Restrictions on economic activity have also hampered Palestinian investment in the health system. For years, Israel has blocked the movement of goods and people into and out of Gaza, contributing to 45 percent unemployment there as of last year, 70 percent dependence on humanitarian assistance and the de-development of essential industries. In the West Bank, Israeli restrictions on Palestinian activity in Area C alone cost Palestinians at least $3.4 billion annually, the equivalent of a third of Palestinian GDP, and while Israel collects tax revenues from Palestinians on behalf of the Palestinian Authority, it refuses to transfer those revenues fully or consistently.

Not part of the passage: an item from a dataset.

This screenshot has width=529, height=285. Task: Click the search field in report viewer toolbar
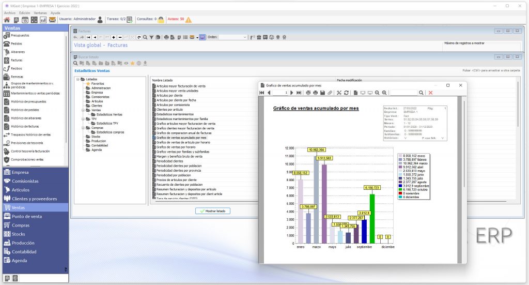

The Palestinian health system needs that money now, to deal with COVID-19. Yet Israeli measures thus far have been limited to sending a few hundred testing kits and encouraging foreign donations, “in order that the Palestinian Authority and Gaza Strip be best assisted in equipping themselves to manage the virus in their territories.” When it comes to settlements, exploiting natural resources and annexation – the land belongs to the Jewish people. When the territory’s non-Jewish residents get sick, it’s up to the Palestinian authorities to treat them.

The Israeli and Palestinian authorities took relatively early measures to contain the virus, and with borders mostly closed and people mostly confined to their homes, it is hoped that the outbreak is thus far limited. There are 161 confirmed cases in the West Bank and Gaza, compared with 7,030 confirmed cases in Israel. One Palestinian and 36 Israelis have died of COVID-19. Yet despite shipments from the World Health Organization, testing kits for Palestinians are in limited supply, raising questions about the true scope of the Palestinian outbreak, and the virus is expected to spread, as tens of thousands of Palestinian workers return to the West Bank from jobs in Israel and Israeli settlements.

According to the Palestinian Authority, there are just 375 intensive care beds in the West Bank and Gaza, and 295 ventilators. Supplies of personal protective equipment are limited. Crowded living conditions in refugee camps and cities make isolation and quarantine difficult, if not impossible. More supplies, especially for testing and intensive care, are urgently needed.

Like health systems across the world, the Israeli health system is also struggling to contain and treat the pandemic. It is taking extraordinary measures to boost supplies of critical materials, including having its spy agency obtain testing kits from abroad and repurposing its weapons industry to manufacture ventilators.

Those efforts need to be directed toward containing and treating the pandemic among Palestinians, too. International humanitarian law requires an occupying power, “to the fullest extent of the means available to it,” to ensure and maintain medical and health services, “with particular reference to the adoption and application of the prophylactic and preventive measures necessary to combat the spread of contagious diseases and epidemics.” International human rights law requires an occupying power to protect the right to health, and to allocate health services without discrimination.

So long as Israel continues to control the Palestinian territory, it must devote its own, necessarily limited, resources to protecting Palestinians, as well. That means sending testing kits, personal protective equipment, and, if necessary, ventilators and other equipment to the hospitals and clinics in Gaza and the West Bank that treat Palestinians, rather than just sending them to the clinics in the West Bank that treat Israeli settlers. Doing so is not an act of charity but rather an obligation that flows from the legal and moral illegitimacy of controlling land, while disavowing responsibility for the people who live on it.